* **Your instructions**
Convert every line of the listing below into a JSON array of strings, with one string per line and blank lines omitted.

* **Entries**
------------------------------

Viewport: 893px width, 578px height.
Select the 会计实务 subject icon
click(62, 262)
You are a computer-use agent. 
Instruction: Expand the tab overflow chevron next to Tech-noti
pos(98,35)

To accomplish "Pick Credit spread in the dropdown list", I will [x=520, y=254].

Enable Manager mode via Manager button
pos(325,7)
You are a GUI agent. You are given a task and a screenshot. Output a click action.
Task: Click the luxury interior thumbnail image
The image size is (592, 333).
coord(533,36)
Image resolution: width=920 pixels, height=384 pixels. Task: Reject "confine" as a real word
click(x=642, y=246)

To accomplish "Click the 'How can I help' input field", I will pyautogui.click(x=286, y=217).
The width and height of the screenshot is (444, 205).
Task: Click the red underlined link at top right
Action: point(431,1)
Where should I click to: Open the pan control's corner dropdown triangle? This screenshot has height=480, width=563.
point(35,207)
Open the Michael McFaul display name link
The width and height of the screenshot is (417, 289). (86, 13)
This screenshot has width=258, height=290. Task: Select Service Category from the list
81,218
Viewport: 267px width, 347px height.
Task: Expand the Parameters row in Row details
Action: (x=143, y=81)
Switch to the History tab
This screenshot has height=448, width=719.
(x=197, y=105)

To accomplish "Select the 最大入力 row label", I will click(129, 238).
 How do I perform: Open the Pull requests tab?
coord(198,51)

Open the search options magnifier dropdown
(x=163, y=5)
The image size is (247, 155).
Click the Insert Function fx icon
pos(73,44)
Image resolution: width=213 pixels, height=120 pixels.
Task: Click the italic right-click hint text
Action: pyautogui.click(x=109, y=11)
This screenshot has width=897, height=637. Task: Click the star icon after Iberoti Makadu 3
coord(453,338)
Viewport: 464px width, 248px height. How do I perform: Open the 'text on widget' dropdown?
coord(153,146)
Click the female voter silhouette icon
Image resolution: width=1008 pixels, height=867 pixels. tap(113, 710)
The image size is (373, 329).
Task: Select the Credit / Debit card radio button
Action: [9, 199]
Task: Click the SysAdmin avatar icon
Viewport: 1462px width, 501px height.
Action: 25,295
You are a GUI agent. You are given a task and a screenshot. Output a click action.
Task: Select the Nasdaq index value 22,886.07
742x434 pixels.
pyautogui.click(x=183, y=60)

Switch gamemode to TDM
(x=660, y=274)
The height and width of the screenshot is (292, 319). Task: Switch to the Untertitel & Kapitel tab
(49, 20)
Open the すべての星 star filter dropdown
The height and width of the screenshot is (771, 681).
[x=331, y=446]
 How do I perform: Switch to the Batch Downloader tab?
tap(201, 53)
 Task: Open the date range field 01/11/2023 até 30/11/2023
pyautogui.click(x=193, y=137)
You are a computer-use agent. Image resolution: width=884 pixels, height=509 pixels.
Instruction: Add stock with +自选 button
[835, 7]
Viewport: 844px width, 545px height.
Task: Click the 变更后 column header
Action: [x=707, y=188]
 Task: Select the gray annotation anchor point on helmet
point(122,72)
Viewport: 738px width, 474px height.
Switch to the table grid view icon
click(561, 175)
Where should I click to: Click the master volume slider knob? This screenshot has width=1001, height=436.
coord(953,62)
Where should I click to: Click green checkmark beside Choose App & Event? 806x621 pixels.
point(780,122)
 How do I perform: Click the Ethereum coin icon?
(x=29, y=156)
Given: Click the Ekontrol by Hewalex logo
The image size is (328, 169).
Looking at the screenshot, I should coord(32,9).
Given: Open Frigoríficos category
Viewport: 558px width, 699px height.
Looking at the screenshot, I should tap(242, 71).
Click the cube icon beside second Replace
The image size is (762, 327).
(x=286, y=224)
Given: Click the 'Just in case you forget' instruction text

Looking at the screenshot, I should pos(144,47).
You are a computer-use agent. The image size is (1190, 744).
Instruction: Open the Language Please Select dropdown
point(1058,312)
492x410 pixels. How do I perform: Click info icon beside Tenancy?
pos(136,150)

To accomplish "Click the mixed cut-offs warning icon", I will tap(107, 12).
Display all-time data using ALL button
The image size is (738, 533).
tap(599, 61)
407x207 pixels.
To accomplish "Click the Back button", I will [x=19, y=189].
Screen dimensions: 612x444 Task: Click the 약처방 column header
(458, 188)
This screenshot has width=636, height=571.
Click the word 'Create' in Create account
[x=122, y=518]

------------------------------

* **Output for this exercise**
[
  "Viewport: 893px width, 578px height.",
  "Select the 会计实务 subject icon",
  "click(62, 262)",
  "You are a computer-use agent. ",
  "Instruction: Expand the tab overflow chevron next to Tech-noti",
  "pos(98,35)",
  "To accomplish \"Pick Credit spread in the dropdown list\", I will [x=520, y=254].",
  "Enable Manager mode via Manager button",
  "pos(325,7)",
  "You are a GUI agent. You are given a task and a screenshot. Output a click action.",
  "Task: Click the luxury interior thumbnail image",
  "The image size is (592, 333).",
  "coord(533,36)",
  "Image resolution: width=920 pixels, height=384 pixels. Task: Reject \"confine\" as a real word",
  "click(x=642, y=246)",
  "To accomplish \"Click the 'How can I help' input field\", I will pyautogui.click(x=286, y=217).",
  "The width and height of the screenshot is (444, 205).",
  "Task: Click the red underlined link at top right",
  "Action: point(431,1)",
  "Where should I click to: Open the pan control's corner dropdown triangle? This screenshot has height=480, width=563.",
  "point(35,207)",
  "Open the Michael McFaul display name link",
  "The width and height of the screenshot is (417, 289). (86, 13)",
  "This screenshot has width=258, height=290. Task: Select Service Category from the list",
  "81,218",
  "Viewport: 267px width, 347px height.",
  "Task: Expand the Parameters row in Row details",
  "Action: (x=143, y=81)",
  "Switch to the History tab",
  "This screenshot has height=448, width=719.",
  "(x=197, y=105)",
  "To accomplish \"Select the 最大入力 row label\", I will click(129, 238).",
  " How do I perform: Open the Pull requests tab?",
  "coord(198,51)",
  "Open the search options magnifier dropdown",
  "(x=163, y=5)",
  "The image size is (247, 155).",
  "Click the Insert Function fx icon",
  "pos(73,44)",
  "Image resolution: width=213 pixels, height=120 pixels.",
  "Task: Click the italic right-click hint text",
  "Action: pyautogui.click(x=109, y=11)",
  "This screenshot has width=897, height=637. Task: Click the star icon after Iberoti Makadu 3",
  "coord(453,338)",
  "Viewport: 464px width, 248px height. How do I perform: Open the 'text on widget' dropdown?",
  "coord(153,146)",
  "Click the female voter silhouette icon",
  "Image resolution: width=1008 pixels, height=867 pixels. tap(113, 710)",
  "The image size is (373, 329).",
  "Task: Select the Credit / Debit card radio button",
  "Action: [9, 199]",
  "Task: Click the SysAdmin avatar icon",
  "Viewport: 1462px width, 501px height.",
  "Action: 25,295",
  "You are a GUI agent. You are given a task and a screenshot. Output a click action.",
  "Task: Select the Nasdaq index value 22,886.07",
  "742x434 pixels.",
  "pyautogui.click(x=183, y=60)",
  "Switch gamemode to TDM",
  "(x=660, y=274)",
  "The height and width of the screenshot is (292, 319). Task: Switch to the Untertitel & Kapitel tab",
  "(49, 20)",
  "Open the すべての星 star filter dropdown",
  "The height and width of the screenshot is (771, 681).",
  "[x=331, y=446]",
  " How do I perform: Switch to the Batch Downloader tab?",
  "tap(201, 53)",
  " Task: Open the date range field 01/11/2023 até 30/11/2023",
  "pyautogui.click(x=193, y=137)",
  "You are a computer-use agent. Image resolution: width=884 pixels, height=509 pixels.",
  "Instruction: Add stock with +自选 button",
  "[835, 7]",
  "Viewport: 844px width, 545px height.",
  "Task: Click the 变更后 column header",
  "Action: [x=707, y=188]",
  " Task: Select the gray annotation anchor point on helmet",
  "point(122,72)",
  "Viewport: 738px width, 474px height.",
  "Switch to the table grid view icon",
  "click(561, 175)",
  "Where should I click to: Click the master volume slider knob? This screenshot has width=1001, height=436.",
  "coord(953,62)",
  "Where should I click to: Click green checkmark beside Choose App & Event? 806x621 pixels.",
  "point(780,122)",
  " How do I perform: Click the Ethereum coin icon?",
  "(x=29, y=156)",
  "Given: Click the Ekontrol by Hewalex logo",
  "The image size is (328, 169).",
  "Looking at the screenshot, I should coord(32,9).",
  "Given: Open Frigoríficos category",
  "Viewport: 558px width, 699px height.",
  "Looking at the screenshot, I should tap(242, 71).",
  "Click the cube icon beside second Replace",
  "The image size is (762, 327).",
  "(x=286, y=224)",
  "Given: Click the 'Just in case you forget' instruction text",
  "Looking at the screenshot, I should pos(144,47).",
  "You are a computer-use agent. The image size is (1190, 744).",
  "Instruction: Open the Language Please Select dropdown",
  "point(1058,312)",
  "492x410 pixels. How do I perform: Click info icon beside Tenancy?",
  "pos(136,150)",
  "To accomplish \"Click the mixed cut-offs warning icon\", I will tap(107, 12).",
  "Display all-time data using ALL button",
  "The image size is (738, 533).",
  "tap(599, 61)",
  "407x207 pixels.",
  "To accomplish \"Click the Back button\", I will [x=19, y=189].",
  "Screen dimensions: 612x444 Task: Click the 약처방 column header",
  "(458, 188)",
  "This screenshot has width=636, height=571.",
  "Click the word 'Create' in Create account",
  "[x=122, y=518]"
]